The current NHS England national serious incident framework outlines the need to make sure that investigations into serious incidents are carried out for the purposes of learning to prevent recurrence. Despite this guidance, there is evidence that the same type of incident happens again and again across the NHS.
In our experience, there is too much focus on the investigation itself. Many investigations reports are long, repetitive, poorly focused and do not really get down to the real reasons why something has gone wrong. By the time the investigation is complete, investigators have run out of steam so not enough effort is made to put things right to reduce the same type of incident happening again. In addition, many investigators have not been trained in human factors so do not have the knowledge or skills to develop solutions to address the underlying cause of an incident.

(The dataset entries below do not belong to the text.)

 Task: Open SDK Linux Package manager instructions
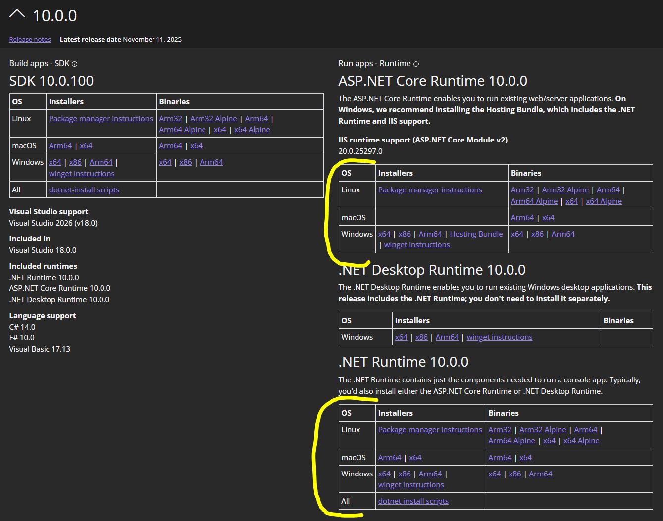coord(101,119)
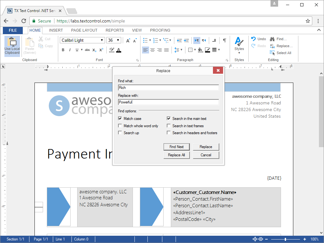This screenshot has height=243, width=324.
Task: Uncheck the Match case checkbox
Action: coord(120,119)
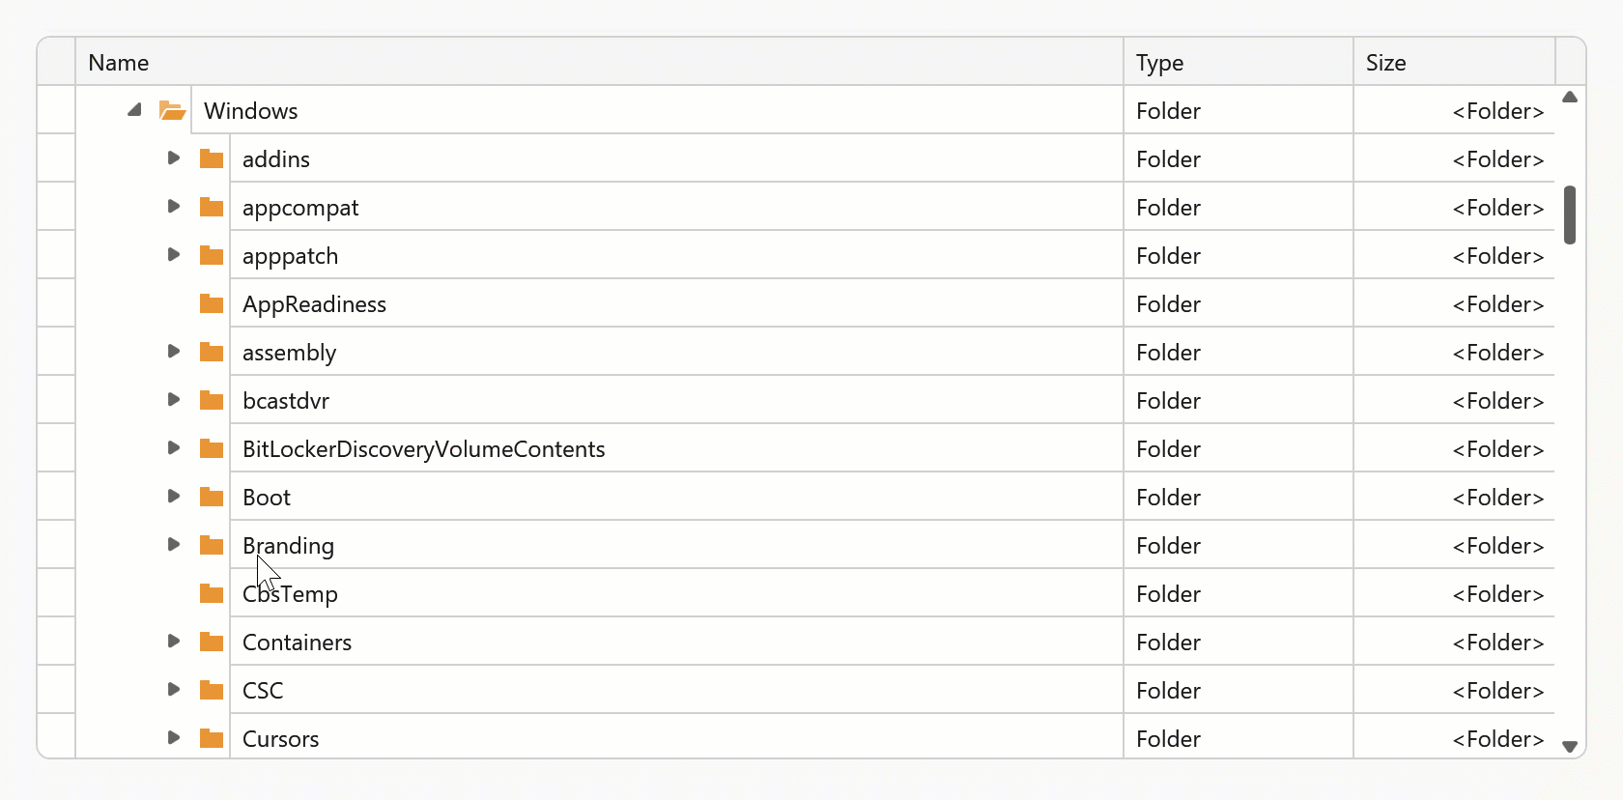Click the Cursors folder icon
Viewport: 1623px width, 800px height.
tap(211, 737)
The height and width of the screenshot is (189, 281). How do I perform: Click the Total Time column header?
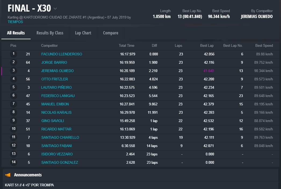[127, 46]
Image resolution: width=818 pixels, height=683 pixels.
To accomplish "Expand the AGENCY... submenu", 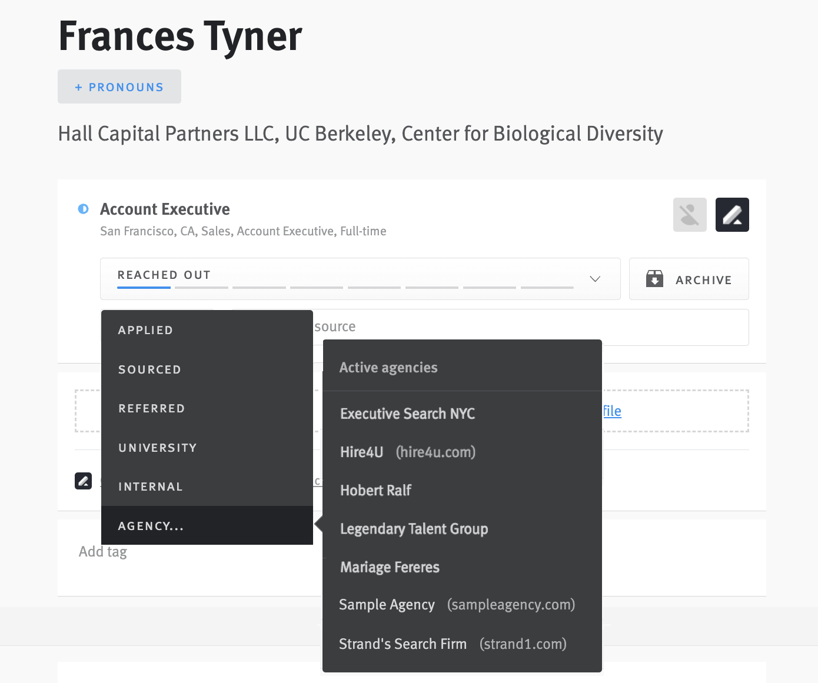I will tap(151, 525).
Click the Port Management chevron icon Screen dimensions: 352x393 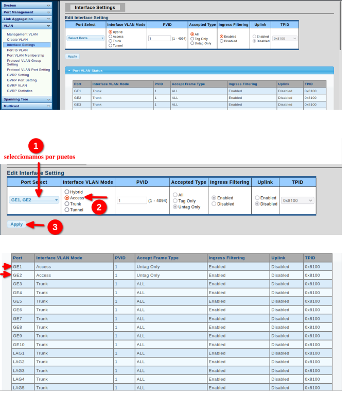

The CQC carried out a review of the quality of NHS trust investigation reports in June 2016. They have supported our view by recommending that serious incidents requiring a full investigation should be prioritised and that NHS trusts should develop alternative methods for managing and learning from other types of incidents.
Real learning from serious incidents requires a fair, open, and just culture; one that abandons blame and promotes the belief that incidents cannot simply be linked to the actions of the individual healthcare staff involved, but rather the system in which the individuals were working. By acknowledging human limitations, a human factors approach recognises that human performance can be improved by an understanding of the effects of teamwork, tasks, equipment, workspace, culture and organisation. Having a whole system/human factors approach to developing solutions will reduce the risk of the same incidents happening again and put things right.